WORK INSTRUCTIONS: The expected output is every entry below, exact in every character.
════════════════════
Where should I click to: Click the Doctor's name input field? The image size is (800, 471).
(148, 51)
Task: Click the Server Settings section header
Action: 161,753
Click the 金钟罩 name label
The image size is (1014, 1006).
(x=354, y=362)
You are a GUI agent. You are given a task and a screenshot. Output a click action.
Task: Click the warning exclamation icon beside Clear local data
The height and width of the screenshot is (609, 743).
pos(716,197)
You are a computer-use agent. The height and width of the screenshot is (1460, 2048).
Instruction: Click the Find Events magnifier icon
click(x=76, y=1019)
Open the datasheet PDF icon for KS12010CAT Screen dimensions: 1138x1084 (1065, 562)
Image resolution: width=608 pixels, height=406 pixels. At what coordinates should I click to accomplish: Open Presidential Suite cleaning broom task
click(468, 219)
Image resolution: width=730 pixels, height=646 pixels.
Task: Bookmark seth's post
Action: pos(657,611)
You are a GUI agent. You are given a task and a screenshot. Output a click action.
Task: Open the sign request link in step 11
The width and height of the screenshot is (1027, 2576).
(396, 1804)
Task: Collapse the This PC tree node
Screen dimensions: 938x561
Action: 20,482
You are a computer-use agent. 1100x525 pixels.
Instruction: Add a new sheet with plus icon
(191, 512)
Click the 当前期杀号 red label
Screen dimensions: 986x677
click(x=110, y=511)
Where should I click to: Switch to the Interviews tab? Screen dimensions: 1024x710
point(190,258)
════════════════════
RESPONSE BOX:
Where should I click to: Click the Doctor's name input field? The image size is (800, 471).
(148, 51)
Task: Click the Server Settings section header
Action: 161,753
Click the 金钟罩 name label
The image size is (1014, 1006).
(x=354, y=362)
You are a GUI agent. You are given a task and a screenshot. Output a click action.
Task: Click the warning exclamation icon beside Clear local data
The height and width of the screenshot is (609, 743).
pos(716,197)
You are a computer-use agent. The height and width of the screenshot is (1460, 2048).
Instruction: Click the Find Events magnifier icon
click(x=76, y=1019)
Open the datasheet PDF icon for KS12010CAT Screen dimensions: 1138x1084 (1065, 562)
Image resolution: width=608 pixels, height=406 pixels. At what coordinates should I click to accomplish: Open Presidential Suite cleaning broom task
click(468, 219)
Image resolution: width=730 pixels, height=646 pixels.
Task: Bookmark seth's post
Action: pos(657,611)
You are a GUI agent. You are given a task and a screenshot. Output a click action.
Task: Open the sign request link in step 11
The width and height of the screenshot is (1027, 2576).
(396, 1804)
Task: Collapse the This PC tree node
Screen dimensions: 938x561
Action: 20,482
You are a computer-use agent. 1100x525 pixels.
Instruction: Add a new sheet with plus icon
(191, 512)
Click the 当前期杀号 red label
Screen dimensions: 986x677
click(x=110, y=511)
Where should I click to: Switch to the Interviews tab? Screen dimensions: 1024x710
point(190,258)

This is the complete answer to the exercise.